* Work instructions
Go through the data and copy every line in which "agent" appears.
####################
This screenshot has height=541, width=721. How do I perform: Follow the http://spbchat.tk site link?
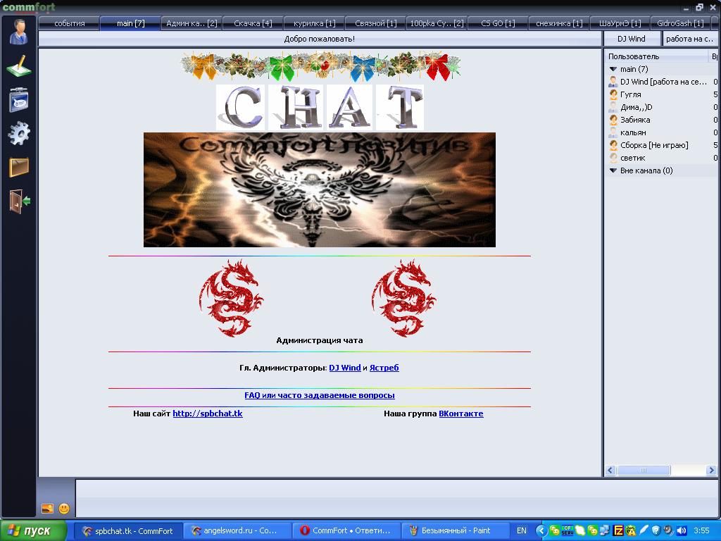(x=208, y=413)
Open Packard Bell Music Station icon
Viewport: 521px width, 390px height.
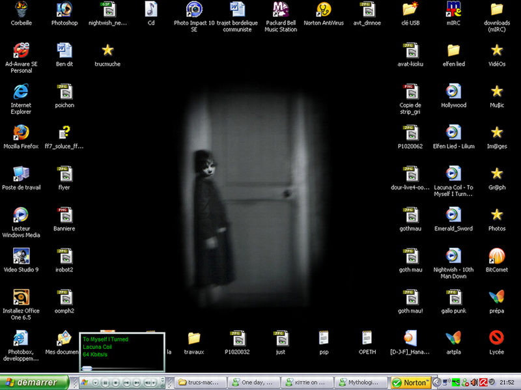tap(281, 9)
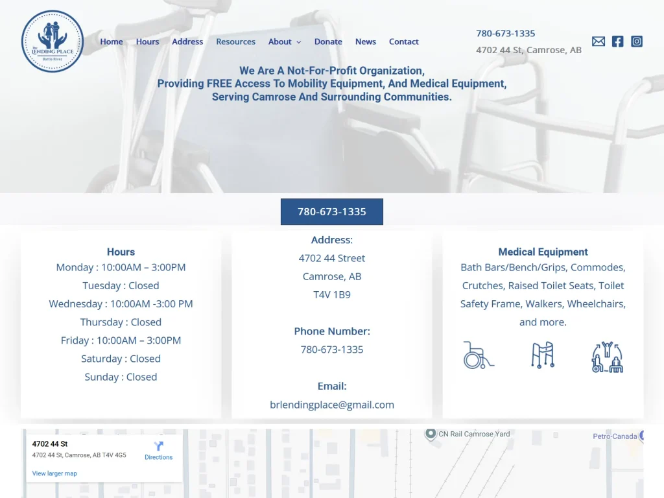Click the walker icon
The height and width of the screenshot is (498, 664).
(543, 355)
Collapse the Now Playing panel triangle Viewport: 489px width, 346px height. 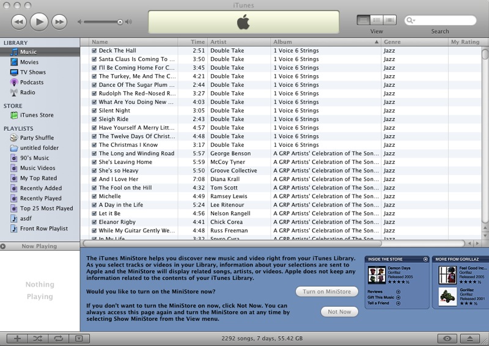tap(4, 246)
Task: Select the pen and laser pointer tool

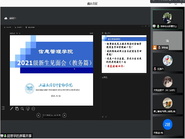Action: coord(12,108)
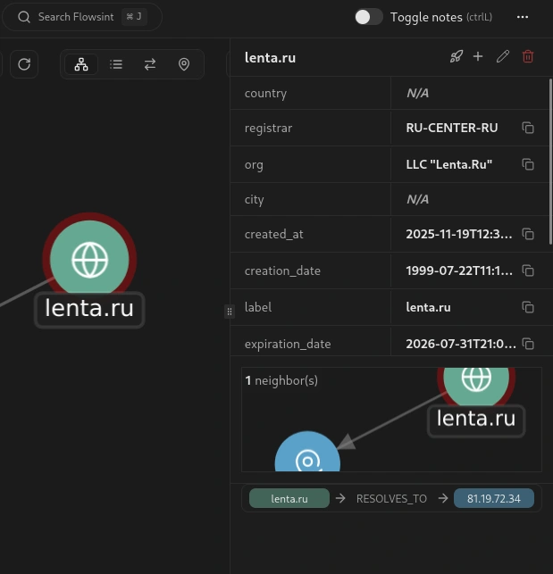Click the plus icon in lenta.ru header

tap(478, 57)
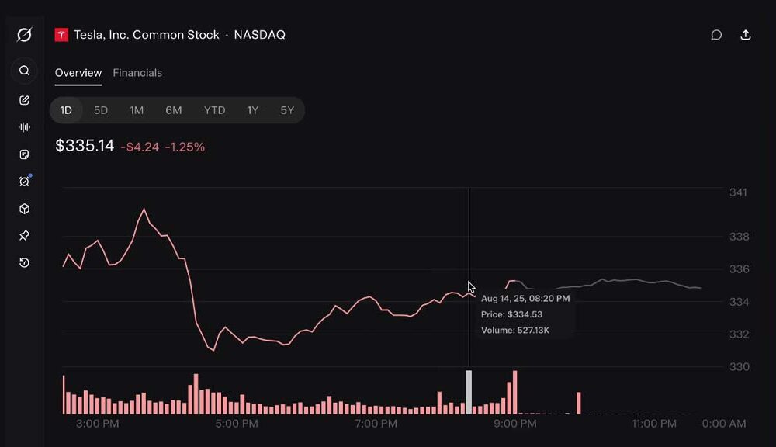This screenshot has width=776, height=447.
Task: Click the Grok logo icon in sidebar
Action: pos(24,35)
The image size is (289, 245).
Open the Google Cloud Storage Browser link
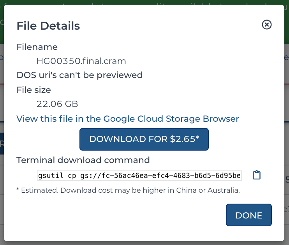click(128, 119)
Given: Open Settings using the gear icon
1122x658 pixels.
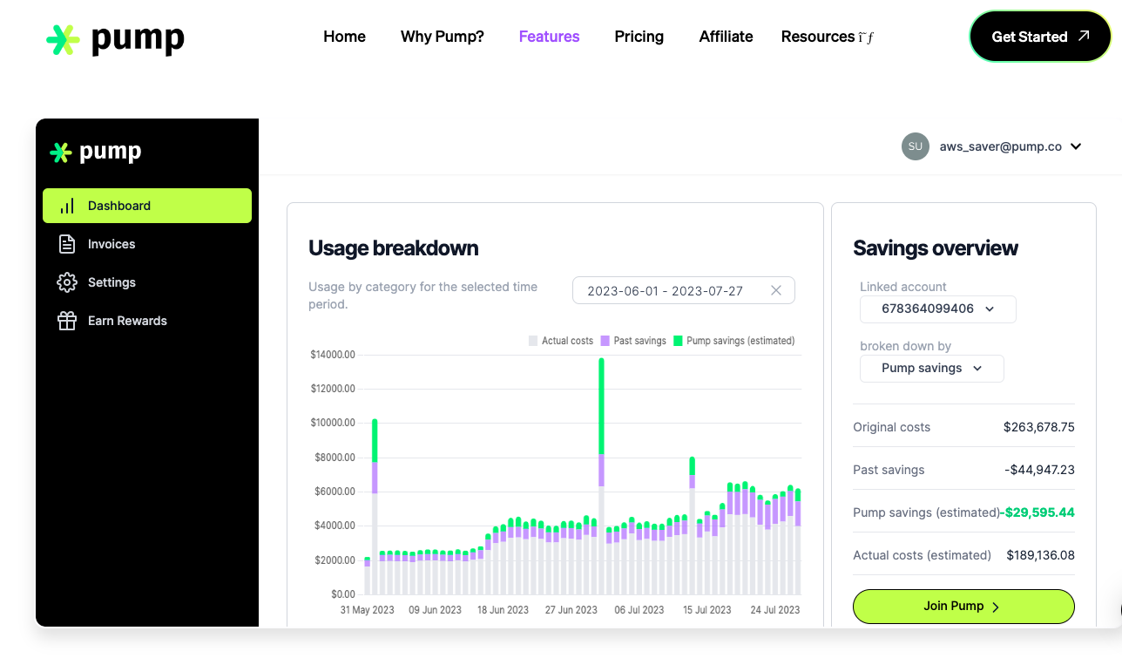Looking at the screenshot, I should (68, 282).
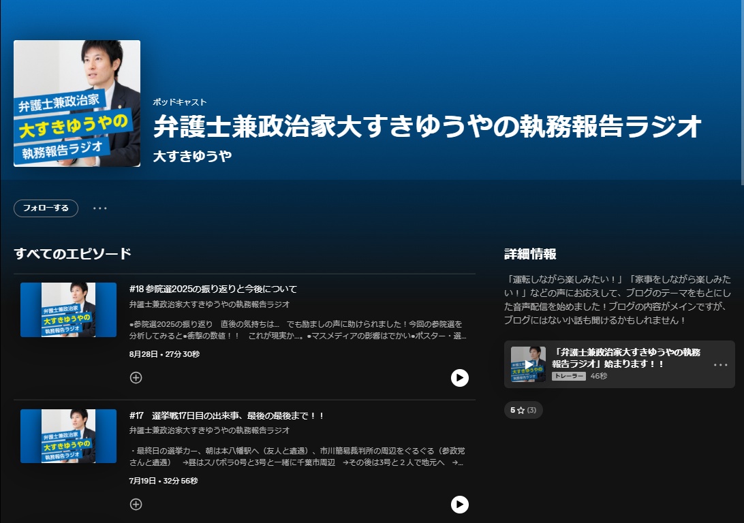The image size is (744, 523).
Task: Click the show name under episode #18
Action: coord(209,304)
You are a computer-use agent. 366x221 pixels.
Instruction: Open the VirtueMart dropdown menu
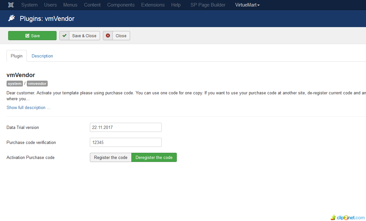(x=247, y=5)
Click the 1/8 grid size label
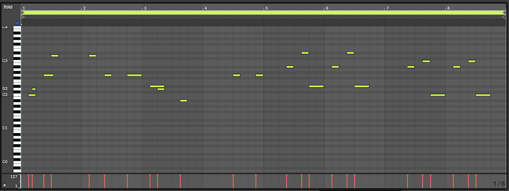Screen dimensions: 509x191 click(498, 183)
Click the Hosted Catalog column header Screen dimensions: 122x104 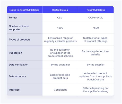[60, 10]
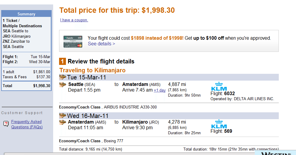Screen dimensions: 296x155
Task: Click the '+1 day' arrival link
Action: tap(160, 90)
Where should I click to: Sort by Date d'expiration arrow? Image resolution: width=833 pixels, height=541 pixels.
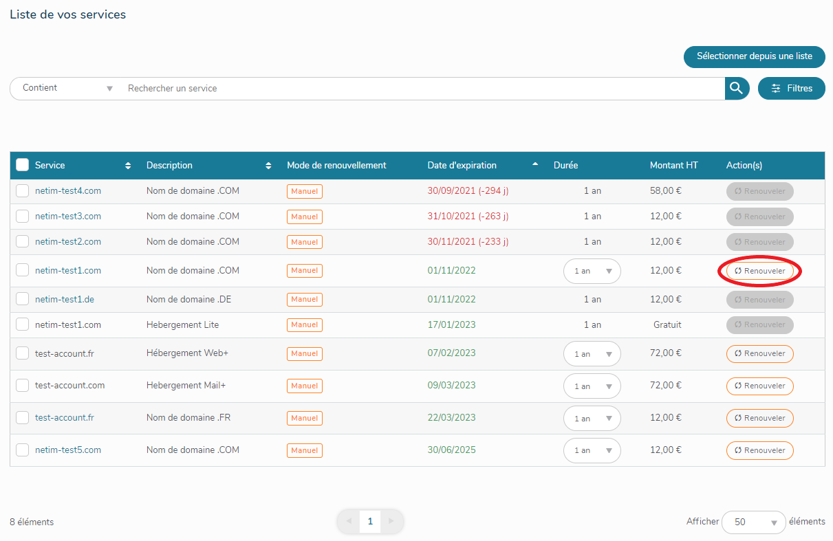coord(535,165)
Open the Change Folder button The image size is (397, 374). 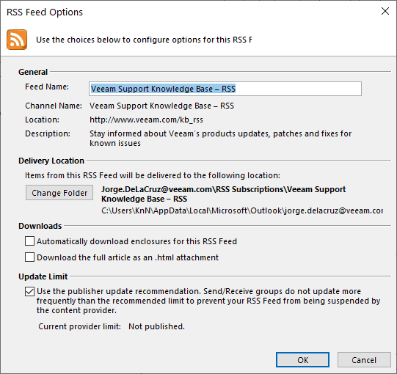click(59, 193)
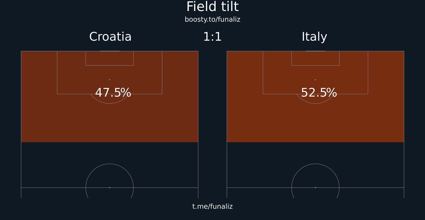Open the boosty.to/funaliz link
Viewport: 425px width, 220px height.
213,19
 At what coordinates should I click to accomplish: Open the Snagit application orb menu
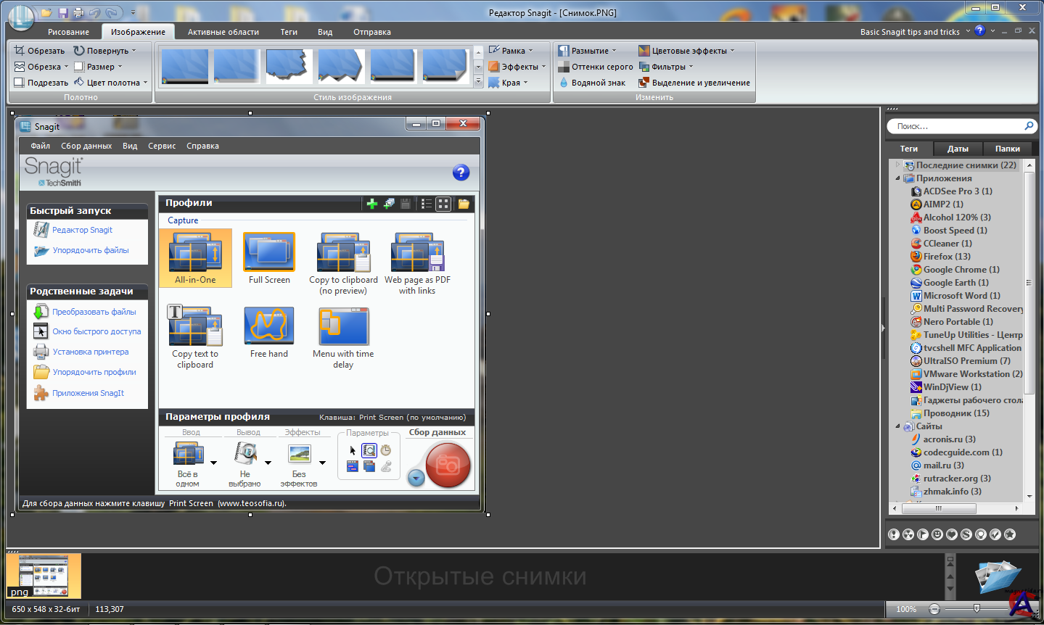(x=20, y=16)
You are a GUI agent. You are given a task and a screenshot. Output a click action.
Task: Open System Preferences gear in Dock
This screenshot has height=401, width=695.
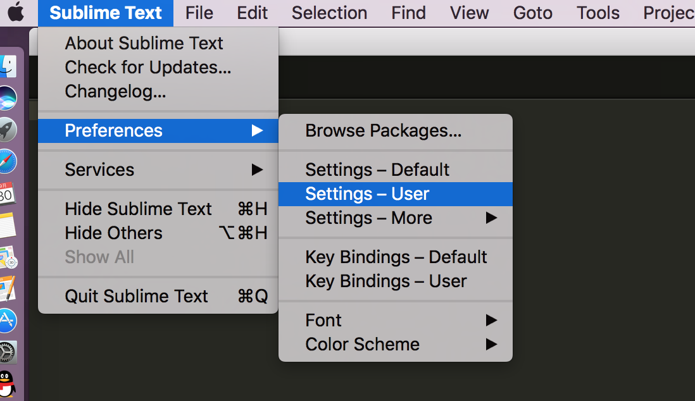(x=8, y=352)
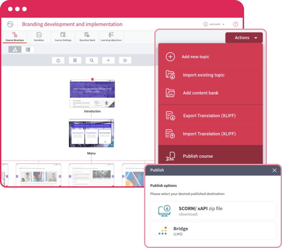Click the plus icon in toolbar

coord(108,60)
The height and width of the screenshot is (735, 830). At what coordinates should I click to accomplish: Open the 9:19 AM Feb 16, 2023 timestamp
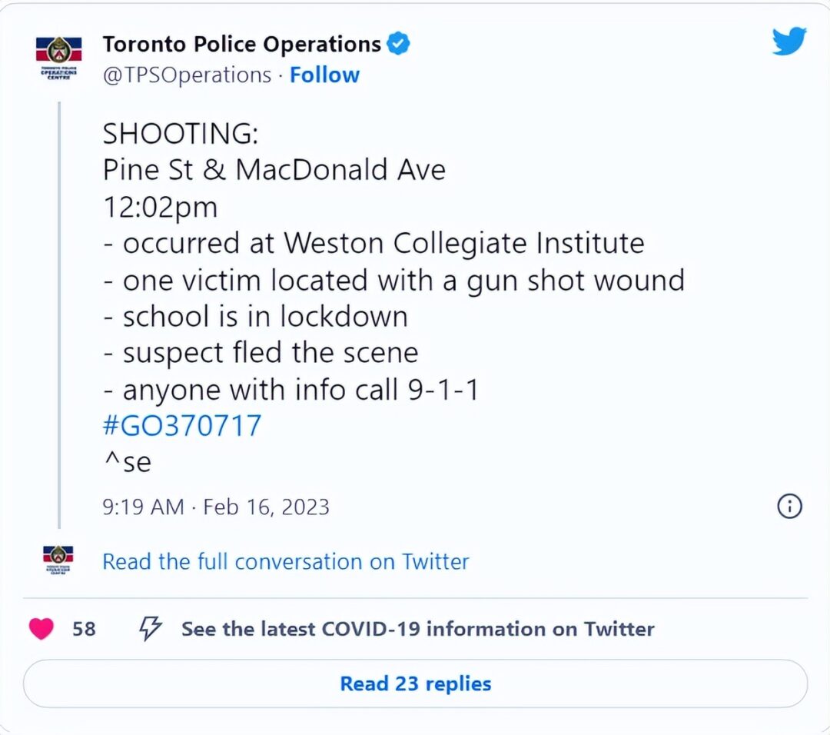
####################
* Output of the exercise
You are a computer-use agent. 366x221 pixels.
You are a GUI agent. You are given a task and a screenshot. Output a click action.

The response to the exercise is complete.